To my eyes the dimple pattern looked hexagonal, which seemed to help in the wind. I thought for driving, the TP’s performance placed it in the middle of the pack. The mid-launch angle off my driver gave a really good but not amazing distance. The feel on approach to the green was the same.

This is a great ball that should appeal to all golfers looking to increase their distance off the tee without sacrificing too much touch and feel to the green. If you are looking for a soft-feel ball that will improve your game all-round, I’d definitely give this a shot.


  • Excellent power off the tee
  • Feel is superb 
  • Control on the green was the best of the pack


  • Not as much distance as expected. However, this could be the result of a poor shot!

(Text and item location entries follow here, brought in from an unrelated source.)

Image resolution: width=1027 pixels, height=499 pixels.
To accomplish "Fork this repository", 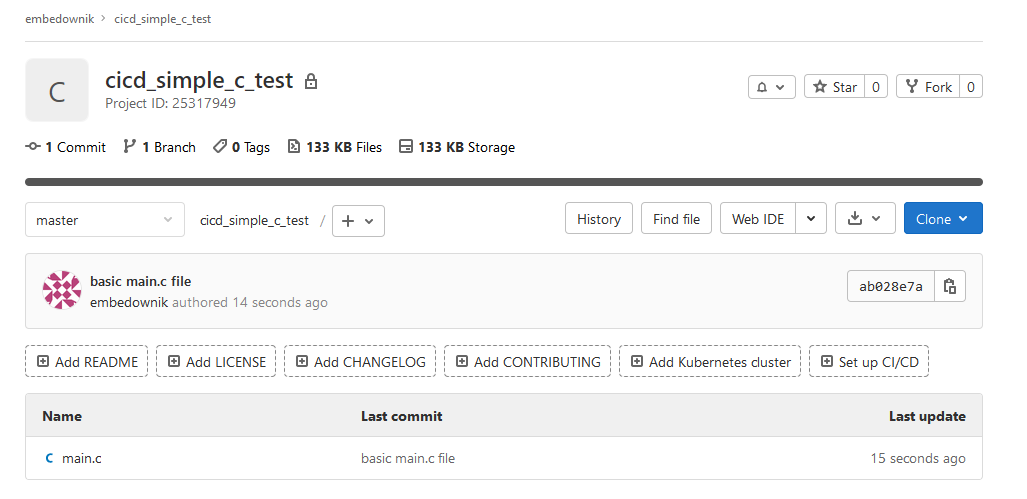I will (x=928, y=87).
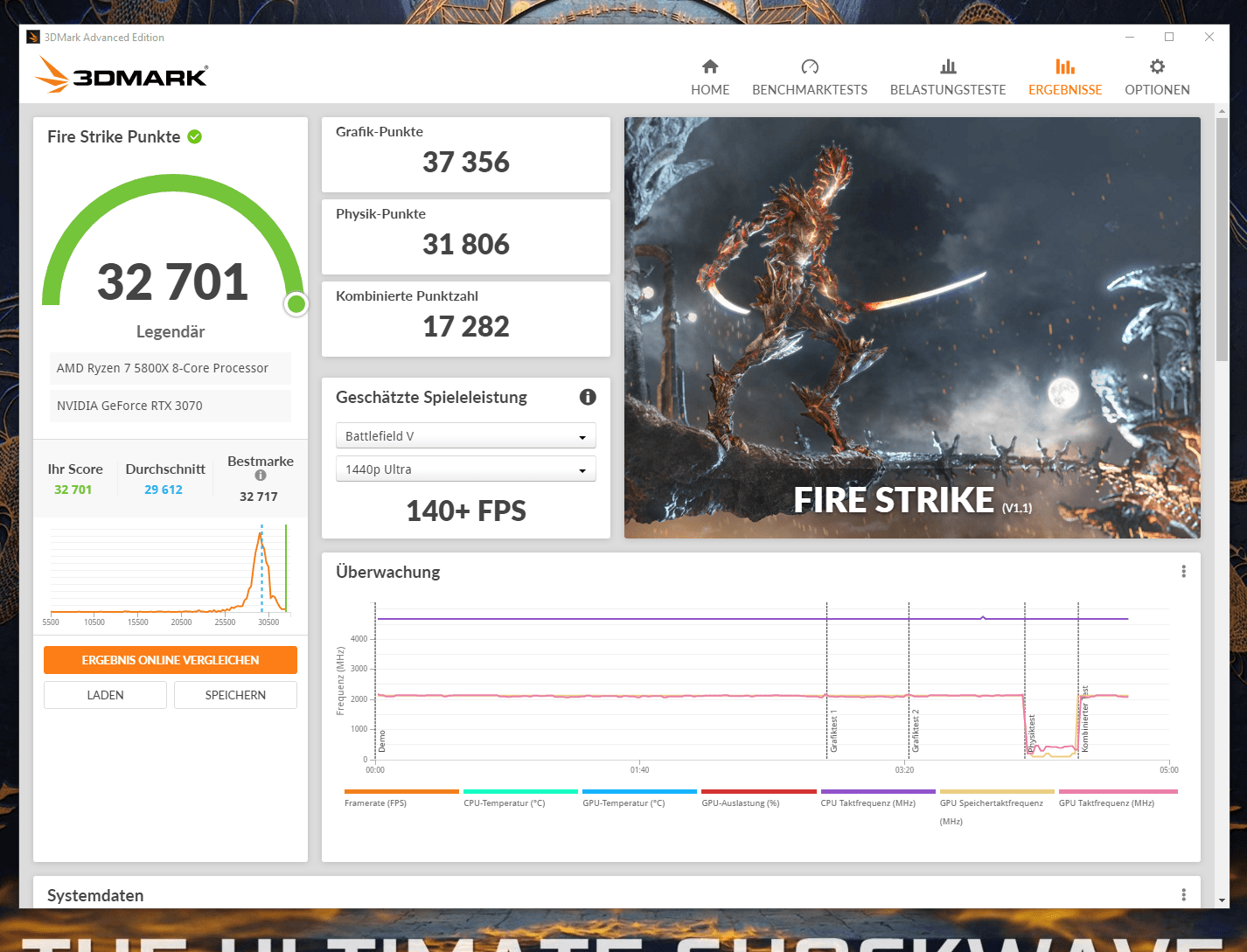Click Ergebnis Online Vergleichen button
The width and height of the screenshot is (1247, 952).
(171, 660)
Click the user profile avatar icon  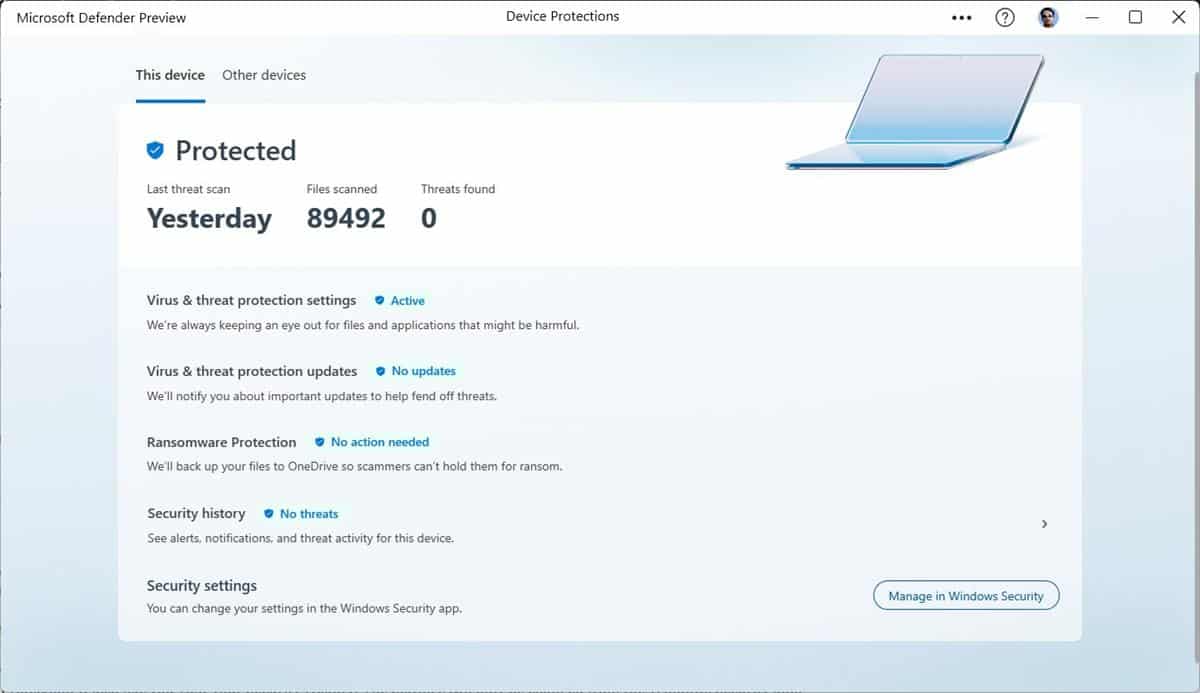coord(1048,17)
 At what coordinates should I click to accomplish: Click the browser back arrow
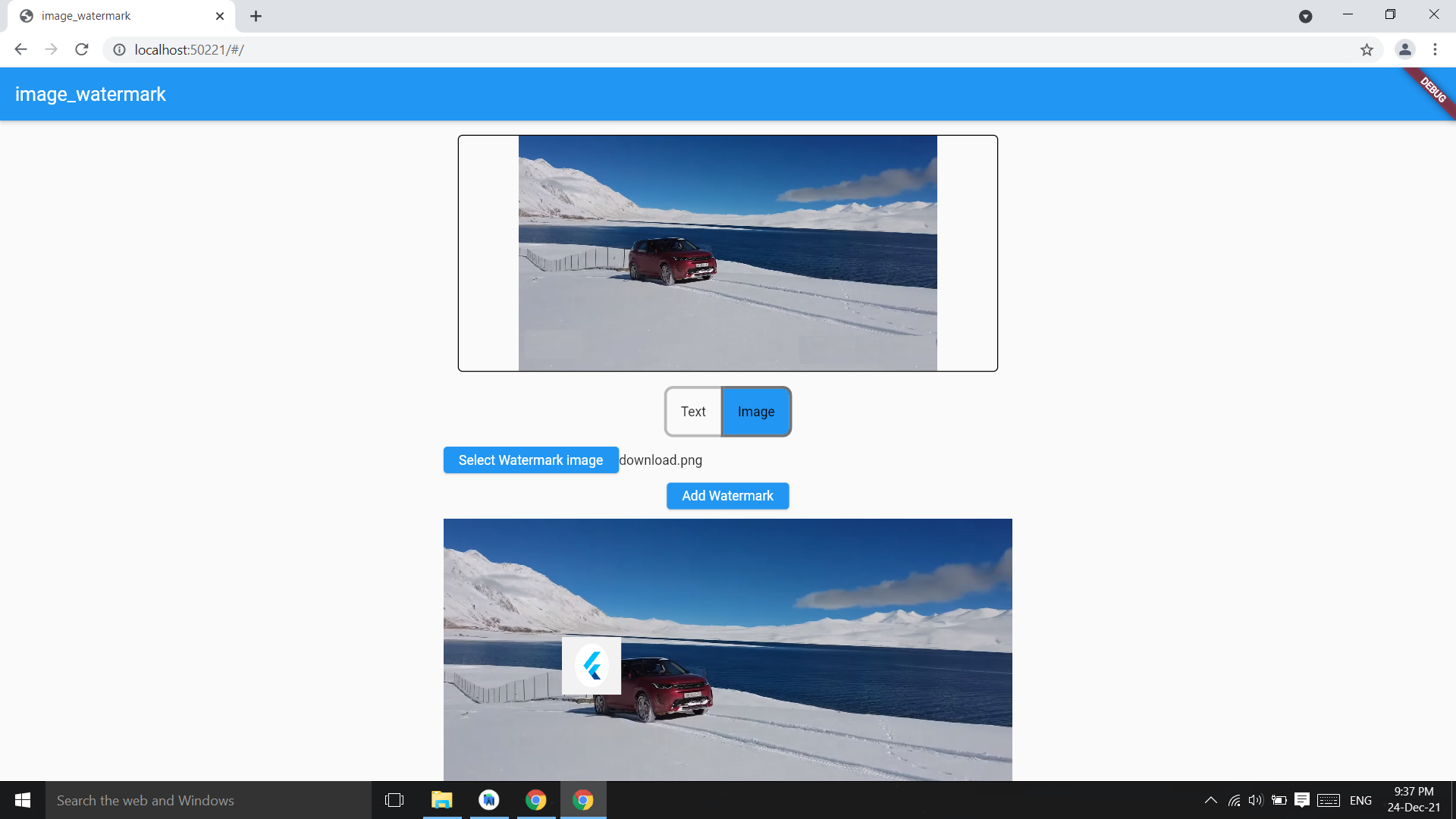coord(20,49)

What Is the Best Golf Ball for a High Handicap Golfer?

The clear winner is the TaylorMade TP. It offers all things to all people in my eyes! Some of the other balls have great points. The Titleist flies off the tee as does the Volvik. The Callaway is durable and offers decent performance.

The one ball that does it all though is the TP. It should help improve the all-round game of a high-handicapper. It wins out on approach and on the green. Its playability and feel stood it head and shoulders above the rest.

Give the TP a shot, I am sure you won’t be disappointed!